1. First, feed the tool your proposed project scope. The system will reject any single timeline or vague description.
2. Next, it forces you to map out every dependency, list technical risks, and provide a specific historical comparison for grounding.
3. Finally, it outputs a verdict: whether the estimate is verified, if it needs more buffer, or if the scope itself is too ambiguous.

## Frequently Asked Questions

**How does Estimation Prover validate an estimate?**
It analyzes the inputs based on a 5-pivot validation. You provide the task decomposition, risk mapping, historical context, buffer metrics, and assumptions. It rejects single-line guesses or projects without buffers.

**What is the recommended buffer size?**
The tool enforces a minimum 20% buffer on projects with clear precedents, and increases to 40% or more for complex integrations, new frameworks, or systems with high architectural risk.

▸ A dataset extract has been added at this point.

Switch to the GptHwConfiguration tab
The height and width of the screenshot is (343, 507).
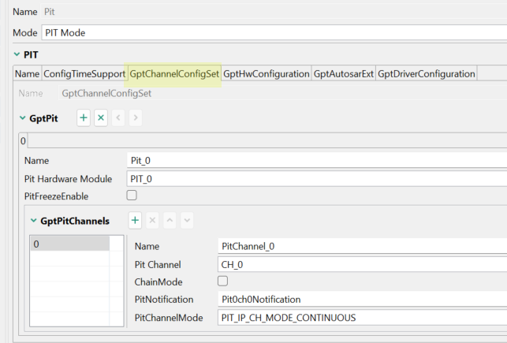coord(266,73)
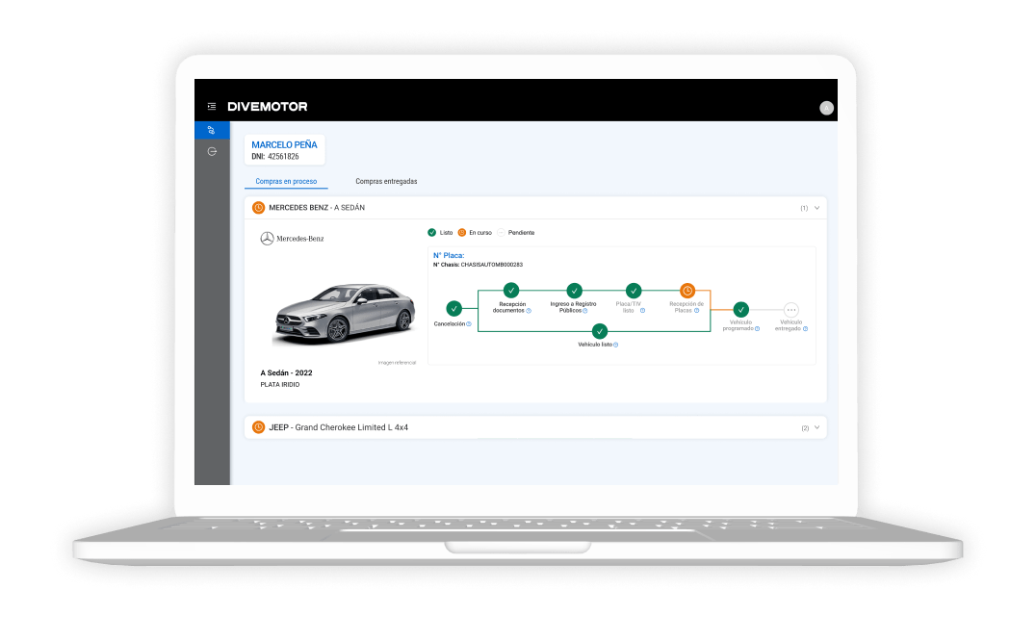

**How does Reference Class Forecasting work here?**
It forces you to compare the new project with similar work completed in the past. If your past authentication integration took 3 weeks instead of the planned 1 week, you must adjust the new estimate's baseline accordingly.

**How do I get started connecting Estimation Prover to my development workflow?**
You connect this MCP via your preferred AI client. Once connected, you can simply prompt your agent with a preliminary estimate for immediate validation. The system routes the scope data through the structured estimation process.

**What kind of input does validate_estimation need to run correctly?**
The tool needs more than just a paragraph; it requires four distinct inputs: a task breakdown (decomposition), identified unknowns, specific historical references, and stated assumptions. It processes structured data points, not general text blocks.

**Does Estimation Prover handle complex systems with multiple service dependencies?**
Yes, it analyzes dependency chains effectively. For optimal results, however, break the large system into functional micro-milestones first. This ensures each component receives detailed attention regarding its unique risks.

**What should I do if my initial estimate contains circular dependencies?**
If a dependency loop exists (e.g., A needs B, and B needs A), the tool flags it immediately. You must manually break the cycle by defining an external service or temporary workaround to allow validation to proceed.

**Is my proprietary project scope data secure when using Estimation Prover?**
Your input is processed within a secured, session-based environment. The MCP does not retain sensitive, unvalidated project details after the execution completes. Focus on providing the raw inputs for analysis.